### PASSAGE PROVIDED
-.-.-

Papain may also ease digestive symptoms like constipation and bloating. According to one 2013 study, a papaya preparation called Caricol significantly improved constipation and bloating in people with chronic gastrointestinal dysfunction.
How to use: Caricol is available online in packet form. Add one packet to water or juice before meals, up to three times daily or as directed by your doctor. You can also try other digestive supplements containing papain.
Research also suggests that papain may be used as a natural remedy for skin ulcers, wounds, and other skin conditions.
For example, a 2010 animal study found a papain-based wound cleanser helped promote wound healing in rats. A 2012 systematic review also concluded papain is effective and safe in treating many types of wounds in various stages of healing.
Despite these positive findings, the U.S. Food and Drug Administration (FDA) ordered companies to stop marketing unapproved topical papain products due to some people experiencing a life-threatening allergic reaction upon use. You should talk with your doctor about your individual risk of allergic reaction before use.

-.-.-

### GIVEN DATA
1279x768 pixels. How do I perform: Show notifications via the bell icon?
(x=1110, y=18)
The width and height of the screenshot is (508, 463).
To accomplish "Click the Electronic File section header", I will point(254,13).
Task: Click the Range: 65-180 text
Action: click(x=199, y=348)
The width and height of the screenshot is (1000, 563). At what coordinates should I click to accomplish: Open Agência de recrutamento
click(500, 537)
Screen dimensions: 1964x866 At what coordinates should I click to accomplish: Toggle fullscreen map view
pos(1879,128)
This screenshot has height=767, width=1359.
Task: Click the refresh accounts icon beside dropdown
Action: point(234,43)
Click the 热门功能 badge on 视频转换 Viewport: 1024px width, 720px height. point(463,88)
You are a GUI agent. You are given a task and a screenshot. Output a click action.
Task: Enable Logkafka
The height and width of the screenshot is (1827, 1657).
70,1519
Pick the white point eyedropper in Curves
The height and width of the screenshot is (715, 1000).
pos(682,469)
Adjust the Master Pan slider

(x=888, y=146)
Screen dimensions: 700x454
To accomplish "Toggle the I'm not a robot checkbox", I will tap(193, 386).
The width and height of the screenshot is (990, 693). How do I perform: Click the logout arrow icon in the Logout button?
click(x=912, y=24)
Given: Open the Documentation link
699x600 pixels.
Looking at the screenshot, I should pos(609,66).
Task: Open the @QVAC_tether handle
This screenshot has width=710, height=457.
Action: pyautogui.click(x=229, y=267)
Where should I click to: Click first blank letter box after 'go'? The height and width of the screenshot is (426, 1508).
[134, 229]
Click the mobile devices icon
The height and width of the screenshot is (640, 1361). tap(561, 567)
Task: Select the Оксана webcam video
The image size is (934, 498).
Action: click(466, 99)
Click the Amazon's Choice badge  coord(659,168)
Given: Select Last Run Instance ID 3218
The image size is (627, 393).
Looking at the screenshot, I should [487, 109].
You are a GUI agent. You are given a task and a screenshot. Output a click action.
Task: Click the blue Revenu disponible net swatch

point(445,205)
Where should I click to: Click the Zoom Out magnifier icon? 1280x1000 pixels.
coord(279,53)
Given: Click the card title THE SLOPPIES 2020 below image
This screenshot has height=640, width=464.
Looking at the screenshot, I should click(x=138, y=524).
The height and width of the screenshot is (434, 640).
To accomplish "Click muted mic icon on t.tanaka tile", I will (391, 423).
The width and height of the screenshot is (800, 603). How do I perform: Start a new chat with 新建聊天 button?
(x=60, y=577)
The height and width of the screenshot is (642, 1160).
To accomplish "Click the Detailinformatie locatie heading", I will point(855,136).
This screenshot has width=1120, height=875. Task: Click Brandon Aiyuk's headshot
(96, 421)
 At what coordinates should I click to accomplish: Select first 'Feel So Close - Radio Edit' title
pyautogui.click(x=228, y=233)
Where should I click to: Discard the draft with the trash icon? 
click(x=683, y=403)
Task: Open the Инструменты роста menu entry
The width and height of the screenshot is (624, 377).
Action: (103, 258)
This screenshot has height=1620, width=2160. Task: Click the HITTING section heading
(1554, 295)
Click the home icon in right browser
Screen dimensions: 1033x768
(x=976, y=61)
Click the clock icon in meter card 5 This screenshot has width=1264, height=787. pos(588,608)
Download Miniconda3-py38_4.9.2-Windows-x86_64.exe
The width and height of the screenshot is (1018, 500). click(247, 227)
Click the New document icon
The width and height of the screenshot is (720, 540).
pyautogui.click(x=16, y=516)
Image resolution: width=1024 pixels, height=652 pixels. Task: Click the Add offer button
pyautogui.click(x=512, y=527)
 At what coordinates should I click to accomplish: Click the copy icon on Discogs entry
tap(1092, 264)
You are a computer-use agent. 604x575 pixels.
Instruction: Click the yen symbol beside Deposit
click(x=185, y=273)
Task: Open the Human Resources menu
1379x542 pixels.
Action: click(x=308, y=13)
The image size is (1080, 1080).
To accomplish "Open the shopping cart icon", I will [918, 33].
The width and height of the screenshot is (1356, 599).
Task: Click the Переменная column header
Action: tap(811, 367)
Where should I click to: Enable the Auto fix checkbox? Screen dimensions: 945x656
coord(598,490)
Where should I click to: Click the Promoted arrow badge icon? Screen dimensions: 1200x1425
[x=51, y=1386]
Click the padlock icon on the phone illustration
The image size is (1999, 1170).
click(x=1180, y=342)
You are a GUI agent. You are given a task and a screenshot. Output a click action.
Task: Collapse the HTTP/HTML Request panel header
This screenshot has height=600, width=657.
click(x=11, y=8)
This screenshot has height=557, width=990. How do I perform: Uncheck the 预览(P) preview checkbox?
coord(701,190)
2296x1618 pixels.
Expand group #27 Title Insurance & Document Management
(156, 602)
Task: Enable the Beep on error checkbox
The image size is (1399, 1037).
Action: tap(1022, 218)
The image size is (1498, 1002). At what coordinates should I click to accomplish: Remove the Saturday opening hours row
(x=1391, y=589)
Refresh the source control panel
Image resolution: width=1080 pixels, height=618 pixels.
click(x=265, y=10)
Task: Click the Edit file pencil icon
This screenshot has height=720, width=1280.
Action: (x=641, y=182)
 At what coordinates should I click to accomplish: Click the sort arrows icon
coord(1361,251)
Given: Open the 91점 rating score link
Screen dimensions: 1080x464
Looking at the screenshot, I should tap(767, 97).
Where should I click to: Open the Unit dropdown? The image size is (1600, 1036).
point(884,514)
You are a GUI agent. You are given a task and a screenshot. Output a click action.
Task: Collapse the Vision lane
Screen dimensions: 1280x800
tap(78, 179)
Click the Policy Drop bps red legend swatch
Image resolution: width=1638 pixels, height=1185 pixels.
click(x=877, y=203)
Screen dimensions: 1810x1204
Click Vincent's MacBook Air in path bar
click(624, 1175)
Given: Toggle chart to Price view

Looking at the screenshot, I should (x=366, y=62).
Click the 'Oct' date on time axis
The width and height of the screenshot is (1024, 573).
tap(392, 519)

-.-.-

### COMPLETE THE FOLLOWING
a) In the papain passage, turn the paragraph beginning "How to use:" into a short bulleted list that keeps its main facts.
b) According to the papain passage, why did the FDA order companies to stop marketing unapproved topical papain products?

### RESPONSES
a)
- Caricol is sold online in packets.
- Mix one packet into water or juice before meals.
- Take it up to three times daily, or as your doctor directs.
- Other digestive supplements containing papain are another option.

b) Some people had a life-threatening allergic reaction when they used them.